El golpe contra el suelo había sido lo suficientemente fuerte como para producir un terremoto en el interior de su cabeza, con tsunami incluido. Todas las estructuras mentales tambaleaban y las formas en el techo se difuminaban. Cuando logró abrir los ojos, ya habría pasado algún tiempo que no se atrevía a determinar y, asimismo, no era capaz de levantarse. Temió lo peor: que el golpe lo había dejado inválido, que ahora no podría levantarse y que era la presa perfecta para su victimario que debía de estar muy cerca, sí, por eso mismo había planeado todo porque era un cobarde que había buscado debilitarlo al máximo para luego tenerlo a su disposición y atacarlo lentamente. Estaba mareado y sentía como si el suelo fuera un vaivén de olas sobre las cuales flotaba, como cuando se había quedado sobre el mar mediterráneo mirando los astros voladores que cruzaban el cielo más celeste que recordaba de Europa.

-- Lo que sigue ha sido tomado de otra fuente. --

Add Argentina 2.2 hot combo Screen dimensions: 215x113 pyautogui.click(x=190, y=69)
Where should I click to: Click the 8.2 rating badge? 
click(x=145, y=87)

- ¡Camil, dónde estás! – su voz angustiosa se oía entrecortada, apagada, al ritmo de su respiración agitada y penosa.
Pero Camil no iba a responder, Camil no estaba. Nadie sabía dónde se había ido su “compañero de piso”. No podía levantar la cabeza y su voz apenas era audible: se llevó la mano al bolsillo para tomar su celular y llamar a alguien. Pero no tenía saldo. Golpeó el suelo con el puño y, maldiciendo a cuanta persona se le pasaba por la cabeza, logró levantarse y ver que tenía un hematoma considerable en la nuca. Le dolía bastante como para seguir intentando examinarlo con la mano. Su rostro esta bañado en sudor y sentía la boca llena de sangre. Luego notó que, efectivamente, tenía alrededor de los labios manchados de sangre, como si alguien lo hubiese golpeado en la cara. Ese debía haber sido César que estaría escondido en algún lugar.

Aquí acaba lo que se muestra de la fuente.